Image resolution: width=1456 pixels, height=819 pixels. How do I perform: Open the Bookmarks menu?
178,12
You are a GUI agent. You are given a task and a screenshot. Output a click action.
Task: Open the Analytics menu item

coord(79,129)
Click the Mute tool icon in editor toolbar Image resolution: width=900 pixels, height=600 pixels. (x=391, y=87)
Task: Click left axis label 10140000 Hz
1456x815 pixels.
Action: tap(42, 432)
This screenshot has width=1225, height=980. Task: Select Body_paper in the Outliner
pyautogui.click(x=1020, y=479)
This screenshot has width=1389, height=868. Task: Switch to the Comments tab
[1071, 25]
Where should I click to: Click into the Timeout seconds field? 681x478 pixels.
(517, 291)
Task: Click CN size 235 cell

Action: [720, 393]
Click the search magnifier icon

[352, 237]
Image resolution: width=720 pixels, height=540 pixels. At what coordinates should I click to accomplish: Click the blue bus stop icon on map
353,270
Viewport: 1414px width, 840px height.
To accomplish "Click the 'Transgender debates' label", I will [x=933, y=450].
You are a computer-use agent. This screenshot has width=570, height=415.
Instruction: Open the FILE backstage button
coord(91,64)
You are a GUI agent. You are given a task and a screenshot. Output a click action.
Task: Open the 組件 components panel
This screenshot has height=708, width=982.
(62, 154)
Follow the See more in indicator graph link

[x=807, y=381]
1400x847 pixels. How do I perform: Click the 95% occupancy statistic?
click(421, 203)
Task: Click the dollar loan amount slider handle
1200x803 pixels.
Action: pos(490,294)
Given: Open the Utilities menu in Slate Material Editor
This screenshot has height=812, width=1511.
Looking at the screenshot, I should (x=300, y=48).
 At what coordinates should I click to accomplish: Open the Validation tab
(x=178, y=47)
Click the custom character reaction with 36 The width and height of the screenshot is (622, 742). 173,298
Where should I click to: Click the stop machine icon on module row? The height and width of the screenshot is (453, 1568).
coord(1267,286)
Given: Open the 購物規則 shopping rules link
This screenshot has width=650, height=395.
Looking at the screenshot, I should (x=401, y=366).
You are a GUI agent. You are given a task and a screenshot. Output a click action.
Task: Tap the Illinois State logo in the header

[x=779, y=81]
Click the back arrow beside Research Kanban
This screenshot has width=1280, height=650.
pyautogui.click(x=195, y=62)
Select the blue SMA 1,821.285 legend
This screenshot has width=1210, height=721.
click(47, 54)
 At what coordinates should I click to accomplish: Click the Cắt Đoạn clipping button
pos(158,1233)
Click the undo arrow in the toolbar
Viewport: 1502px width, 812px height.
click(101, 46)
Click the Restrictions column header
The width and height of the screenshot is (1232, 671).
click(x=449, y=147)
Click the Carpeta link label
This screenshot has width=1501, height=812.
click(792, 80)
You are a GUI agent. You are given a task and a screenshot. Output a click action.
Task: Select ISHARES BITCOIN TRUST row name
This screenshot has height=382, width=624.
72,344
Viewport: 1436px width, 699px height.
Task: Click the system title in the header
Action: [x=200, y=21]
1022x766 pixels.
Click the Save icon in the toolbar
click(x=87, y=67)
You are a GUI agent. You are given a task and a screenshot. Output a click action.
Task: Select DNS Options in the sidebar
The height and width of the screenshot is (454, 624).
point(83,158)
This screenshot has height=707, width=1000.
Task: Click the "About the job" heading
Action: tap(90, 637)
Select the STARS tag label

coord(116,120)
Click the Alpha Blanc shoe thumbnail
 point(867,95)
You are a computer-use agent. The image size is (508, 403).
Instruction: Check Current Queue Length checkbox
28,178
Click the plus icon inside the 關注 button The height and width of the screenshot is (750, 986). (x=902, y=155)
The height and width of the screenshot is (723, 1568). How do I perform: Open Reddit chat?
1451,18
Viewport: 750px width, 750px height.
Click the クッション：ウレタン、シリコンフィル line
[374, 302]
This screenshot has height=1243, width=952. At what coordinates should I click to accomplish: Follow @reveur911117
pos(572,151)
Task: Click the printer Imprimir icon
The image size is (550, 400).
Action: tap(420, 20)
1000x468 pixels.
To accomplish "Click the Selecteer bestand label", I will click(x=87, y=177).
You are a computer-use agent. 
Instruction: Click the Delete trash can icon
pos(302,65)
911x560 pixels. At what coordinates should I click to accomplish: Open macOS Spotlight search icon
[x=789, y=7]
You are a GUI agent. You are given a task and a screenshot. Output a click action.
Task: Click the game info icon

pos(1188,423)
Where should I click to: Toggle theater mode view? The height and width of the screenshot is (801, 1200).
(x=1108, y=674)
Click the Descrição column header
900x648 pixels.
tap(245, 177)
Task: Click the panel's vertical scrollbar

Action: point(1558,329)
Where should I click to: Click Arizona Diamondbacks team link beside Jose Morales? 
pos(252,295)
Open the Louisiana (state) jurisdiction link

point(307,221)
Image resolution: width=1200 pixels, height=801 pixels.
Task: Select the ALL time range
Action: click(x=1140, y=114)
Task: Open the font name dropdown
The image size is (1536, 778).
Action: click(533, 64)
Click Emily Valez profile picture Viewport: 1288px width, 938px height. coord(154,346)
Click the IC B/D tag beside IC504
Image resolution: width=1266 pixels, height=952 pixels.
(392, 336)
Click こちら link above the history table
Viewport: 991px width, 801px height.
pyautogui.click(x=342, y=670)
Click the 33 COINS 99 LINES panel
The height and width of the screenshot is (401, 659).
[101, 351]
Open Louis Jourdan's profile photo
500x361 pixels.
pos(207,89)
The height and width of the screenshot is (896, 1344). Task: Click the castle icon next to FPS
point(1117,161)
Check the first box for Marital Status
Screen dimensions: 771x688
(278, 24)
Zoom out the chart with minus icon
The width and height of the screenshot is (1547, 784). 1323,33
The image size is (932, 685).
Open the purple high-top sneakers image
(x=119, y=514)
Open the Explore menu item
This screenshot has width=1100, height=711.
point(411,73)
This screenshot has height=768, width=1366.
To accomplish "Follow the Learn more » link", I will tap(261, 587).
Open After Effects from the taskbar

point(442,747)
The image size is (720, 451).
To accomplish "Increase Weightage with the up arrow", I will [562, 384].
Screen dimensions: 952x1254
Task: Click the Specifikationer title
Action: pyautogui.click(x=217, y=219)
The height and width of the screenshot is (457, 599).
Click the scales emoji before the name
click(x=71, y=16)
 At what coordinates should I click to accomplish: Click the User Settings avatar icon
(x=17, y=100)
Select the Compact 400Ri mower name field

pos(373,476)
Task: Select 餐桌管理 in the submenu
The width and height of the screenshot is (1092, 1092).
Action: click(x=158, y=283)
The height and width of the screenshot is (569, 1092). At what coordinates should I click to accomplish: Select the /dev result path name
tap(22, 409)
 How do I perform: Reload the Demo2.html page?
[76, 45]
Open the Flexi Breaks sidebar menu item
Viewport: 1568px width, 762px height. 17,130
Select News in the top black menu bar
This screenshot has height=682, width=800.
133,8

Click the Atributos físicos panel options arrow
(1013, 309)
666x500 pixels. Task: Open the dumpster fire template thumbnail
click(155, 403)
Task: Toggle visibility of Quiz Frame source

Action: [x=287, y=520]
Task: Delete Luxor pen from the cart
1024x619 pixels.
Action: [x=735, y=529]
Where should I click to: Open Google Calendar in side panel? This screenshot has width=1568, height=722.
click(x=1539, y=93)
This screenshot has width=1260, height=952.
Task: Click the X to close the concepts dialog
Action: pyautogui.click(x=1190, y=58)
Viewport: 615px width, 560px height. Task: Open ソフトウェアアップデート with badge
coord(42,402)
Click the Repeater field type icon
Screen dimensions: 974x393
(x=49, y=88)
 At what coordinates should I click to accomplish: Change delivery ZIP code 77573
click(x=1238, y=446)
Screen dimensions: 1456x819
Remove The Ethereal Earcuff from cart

____

(Task description) Reproduce all of the records above word for word, keeping every line as it is.

(Result)
Image resolution: width=1456 pixels, height=819 pixels. How do I perform: Open the Bookmarks menu?
178,12
You are a GUI agent. You are given a task and a screenshot. Output a click action.
Task: Open the Analytics menu item

coord(79,129)
Click the Mute tool icon in editor toolbar Image resolution: width=900 pixels, height=600 pixels. (x=391, y=87)
Task: Click left axis label 10140000 Hz
1456x815 pixels.
Action: tap(42, 432)
This screenshot has width=1225, height=980. Task: Select Body_paper in the Outliner
pyautogui.click(x=1020, y=479)
This screenshot has width=1389, height=868. Task: Switch to the Comments tab
[1071, 25]
Where should I click to: Click into the Timeout seconds field? 681x478 pixels.
(517, 291)
Task: Click CN size 235 cell

Action: [720, 393]
Click the search magnifier icon

[352, 237]
Image resolution: width=720 pixels, height=540 pixels. At what coordinates should I click to accomplish: Click the blue bus stop icon on map
353,270
Viewport: 1414px width, 840px height.
To accomplish "Click the 'Transgender debates' label", I will [x=933, y=450].
You are a computer-use agent. This screenshot has width=570, height=415.
Instruction: Open the FILE backstage button
coord(91,64)
You are a GUI agent. You are given a task and a screenshot. Output a click action.
Task: Open the 組件 components panel
This screenshot has height=708, width=982.
(62, 154)
Follow the See more in indicator graph link

[x=807, y=381]
1400x847 pixels. How do I perform: Click the 95% occupancy statistic?
click(421, 203)
Task: Click the dollar loan amount slider handle
1200x803 pixels.
Action: pos(490,294)
Given: Open the Utilities menu in Slate Material Editor
This screenshot has height=812, width=1511.
Looking at the screenshot, I should (x=300, y=48).
 At what coordinates should I click to accomplish: Open the Validation tab
(x=178, y=47)
Click the custom character reaction with 36 The width and height of the screenshot is (622, 742). 173,298
Where should I click to: Click the stop machine icon on module row? The height and width of the screenshot is (453, 1568).
coord(1267,286)
Given: Open the 購物規則 shopping rules link
This screenshot has width=650, height=395.
Looking at the screenshot, I should (x=401, y=366).
You are a GUI agent. You are given a task and a screenshot. Output a click action.
Task: Tap the Illinois State logo in the header

[x=779, y=81]
Click the back arrow beside Research Kanban
This screenshot has width=1280, height=650.
pyautogui.click(x=195, y=62)
Select the blue SMA 1,821.285 legend
This screenshot has width=1210, height=721.
click(47, 54)
 At what coordinates should I click to accomplish: Click the Cắt Đoạn clipping button
pos(158,1233)
Click the undo arrow in the toolbar
Viewport: 1502px width, 812px height.
click(101, 46)
Click the Restrictions column header
The width and height of the screenshot is (1232, 671).
click(x=449, y=147)
Click the Carpeta link label
This screenshot has width=1501, height=812.
click(792, 80)
You are a GUI agent. You are given a task and a screenshot. Output a click action.
Task: Select ISHARES BITCOIN TRUST row name
This screenshot has height=382, width=624.
72,344
Viewport: 1436px width, 699px height.
Task: Click the system title in the header
Action: [x=200, y=21]
1022x766 pixels.
Click the Save icon in the toolbar
click(x=87, y=67)
You are a GUI agent. You are given a task and a screenshot. Output a click action.
Task: Select DNS Options in the sidebar
The height and width of the screenshot is (454, 624).
point(83,158)
This screenshot has height=707, width=1000.
Task: Click the "About the job" heading
Action: tap(90, 637)
Select the STARS tag label

coord(116,120)
Click the Alpha Blanc shoe thumbnail
 point(867,95)
You are a computer-use agent. The image size is (508, 403).
Instruction: Check Current Queue Length checkbox
28,178
Click the plus icon inside the 關注 button The height and width of the screenshot is (750, 986). (x=902, y=155)
The height and width of the screenshot is (723, 1568). How do I perform: Open Reddit chat?
1451,18
Viewport: 750px width, 750px height.
Click the クッション：ウレタン、シリコンフィル line
[374, 302]
This screenshot has height=1243, width=952. At what coordinates should I click to accomplish: Follow @reveur911117
pos(572,151)
Task: Click the printer Imprimir icon
The image size is (550, 400).
Action: tap(420, 20)
1000x468 pixels.
To accomplish "Click the Selecteer bestand label", I will click(x=87, y=177).
You are a computer-use agent. 
Instruction: Click the Delete trash can icon
pos(302,65)
911x560 pixels. At what coordinates should I click to accomplish: Open macOS Spotlight search icon
[x=789, y=7]
You are a GUI agent. You are given a task and a screenshot. Output a click action.
Task: Click the game info icon

pos(1188,423)
Where should I click to: Toggle theater mode view? The height and width of the screenshot is (801, 1200).
(x=1108, y=674)
Click the Descrição column header
900x648 pixels.
tap(245, 177)
Task: Click the panel's vertical scrollbar

Action: point(1558,329)
Where should I click to: Click Arizona Diamondbacks team link beside Jose Morales? 
pos(252,295)
Open the Louisiana (state) jurisdiction link

point(307,221)
Image resolution: width=1200 pixels, height=801 pixels.
Task: Select the ALL time range
Action: click(x=1140, y=114)
Task: Open the font name dropdown
The image size is (1536, 778).
Action: click(533, 64)
Click Emily Valez profile picture Viewport: 1288px width, 938px height. coord(154,346)
Click the IC B/D tag beside IC504
Image resolution: width=1266 pixels, height=952 pixels.
(392, 336)
Click こちら link above the history table
Viewport: 991px width, 801px height.
pyautogui.click(x=342, y=670)
Click the 33 COINS 99 LINES panel
The height and width of the screenshot is (401, 659).
[101, 351]
Open Louis Jourdan's profile photo
500x361 pixels.
pos(207,89)
The height and width of the screenshot is (896, 1344). Task: Click the castle icon next to FPS
point(1117,161)
Check the first box for Marital Status
Screen dimensions: 771x688
(278, 24)
Zoom out the chart with minus icon
The width and height of the screenshot is (1547, 784). 1323,33
The image size is (932, 685).
Open the purple high-top sneakers image
(x=119, y=514)
Open the Explore menu item
This screenshot has width=1100, height=711.
point(411,73)
This screenshot has height=768, width=1366.
To accomplish "Follow the Learn more » link", I will tap(261, 587).
Open After Effects from the taskbar

point(442,747)
The image size is (720, 451).
To accomplish "Increase Weightage with the up arrow", I will [562, 384].
Screen dimensions: 952x1254
Task: Click the Specifikationer title
Action: pyautogui.click(x=217, y=219)
The height and width of the screenshot is (457, 599).
Click the scales emoji before the name
click(x=71, y=16)
 At what coordinates should I click to accomplish: Click the User Settings avatar icon
(x=17, y=100)
Select the Compact 400Ri mower name field

pos(373,476)
Task: Select 餐桌管理 in the submenu
The width and height of the screenshot is (1092, 1092).
Action: click(x=158, y=283)
The height and width of the screenshot is (569, 1092). At what coordinates should I click to accomplish: Select the /dev result path name
tap(22, 409)
 How do I perform: Reload the Demo2.html page?
[76, 45]
Open the Flexi Breaks sidebar menu item
Viewport: 1568px width, 762px height. 17,130
Select News in the top black menu bar
This screenshot has height=682, width=800.
133,8

Click the Atributos físicos panel options arrow
(1013, 309)
666x500 pixels. Task: Open the dumpster fire template thumbnail
click(155, 403)
Task: Toggle visibility of Quiz Frame source

Action: [x=287, y=520]
Task: Delete Luxor pen from the cart
1024x619 pixels.
Action: [x=735, y=529]
Where should I click to: Open Google Calendar in side panel? This screenshot has width=1568, height=722.
click(x=1539, y=93)
This screenshot has width=1260, height=952.
Task: Click the X to close the concepts dialog
Action: pyautogui.click(x=1190, y=58)
Viewport: 615px width, 560px height. Task: Open ソフトウェアアップデート with badge
coord(42,402)
Click the Repeater field type icon
Screen dimensions: 974x393
(x=49, y=88)
 At what coordinates should I click to accomplish: Change delivery ZIP code 77573
click(x=1238, y=446)
Screen dimensions: 1456x819
Remove The Ethereal Earcuff from cart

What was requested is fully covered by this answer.